The task: Word for word, restate every line of the listing that follows.
○ ○ ○ ○
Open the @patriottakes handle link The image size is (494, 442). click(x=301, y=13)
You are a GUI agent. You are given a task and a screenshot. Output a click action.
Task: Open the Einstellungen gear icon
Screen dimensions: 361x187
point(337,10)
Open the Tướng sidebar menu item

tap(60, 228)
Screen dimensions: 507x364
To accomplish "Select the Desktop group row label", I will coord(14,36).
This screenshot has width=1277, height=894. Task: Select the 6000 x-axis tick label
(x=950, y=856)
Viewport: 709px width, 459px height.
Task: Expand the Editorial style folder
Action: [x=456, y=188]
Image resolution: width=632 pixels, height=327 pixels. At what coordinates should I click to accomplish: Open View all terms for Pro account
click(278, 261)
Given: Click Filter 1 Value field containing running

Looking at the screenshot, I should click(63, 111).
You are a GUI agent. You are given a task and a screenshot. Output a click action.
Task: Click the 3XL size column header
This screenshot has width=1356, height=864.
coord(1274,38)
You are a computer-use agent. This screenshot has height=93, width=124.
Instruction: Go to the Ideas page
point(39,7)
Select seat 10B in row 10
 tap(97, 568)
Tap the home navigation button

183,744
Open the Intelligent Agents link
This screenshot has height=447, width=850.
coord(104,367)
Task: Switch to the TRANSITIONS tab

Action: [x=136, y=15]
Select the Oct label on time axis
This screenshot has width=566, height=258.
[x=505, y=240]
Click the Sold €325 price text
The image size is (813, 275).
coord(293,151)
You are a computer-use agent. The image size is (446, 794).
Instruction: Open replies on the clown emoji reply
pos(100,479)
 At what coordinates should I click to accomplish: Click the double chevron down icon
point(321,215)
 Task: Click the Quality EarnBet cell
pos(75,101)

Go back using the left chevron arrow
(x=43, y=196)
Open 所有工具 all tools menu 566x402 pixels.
○ ○ ○ ○
Completed exercise:
Open the @patriottakes handle link The image size is (494, 442). click(x=301, y=13)
You are a GUI agent. You are given a task and a screenshot. Output a click action.
Task: Open the Einstellungen gear icon
Screen dimensions: 361x187
point(337,10)
Open the Tướng sidebar menu item

tap(60, 228)
Screen dimensions: 507x364
To accomplish "Select the Desktop group row label", I will coord(14,36).
This screenshot has width=1277, height=894. Task: Select the 6000 x-axis tick label
(x=950, y=856)
Viewport: 709px width, 459px height.
Task: Expand the Editorial style folder
Action: [x=456, y=188]
Image resolution: width=632 pixels, height=327 pixels. At what coordinates should I click to accomplish: Open View all terms for Pro account
click(278, 261)
Given: Click Filter 1 Value field containing running

Looking at the screenshot, I should click(63, 111).
You are a GUI agent. You are given a task and a screenshot. Output a click action.
Task: Click the 3XL size column header
This screenshot has width=1356, height=864.
coord(1274,38)
You are a computer-use agent. This screenshot has height=93, width=124.
Instruction: Go to the Ideas page
point(39,7)
Select seat 10B in row 10
 tap(97, 568)
Tap the home navigation button

183,744
Open the Intelligent Agents link
This screenshot has height=447, width=850.
coord(104,367)
Task: Switch to the TRANSITIONS tab

Action: [x=136, y=15]
Select the Oct label on time axis
This screenshot has width=566, height=258.
[x=505, y=240]
Click the Sold €325 price text
The image size is (813, 275).
coord(293,151)
You are a computer-use agent. The image size is (446, 794).
Instruction: Open replies on the clown emoji reply
pos(100,479)
 At what coordinates should I click to accomplish: Click the double chevron down icon
point(321,215)
 Task: Click the Quality EarnBet cell
pos(75,101)

Go back using the left chevron arrow
(x=43, y=196)
Open 所有工具 all tools menu 566x402 pixels.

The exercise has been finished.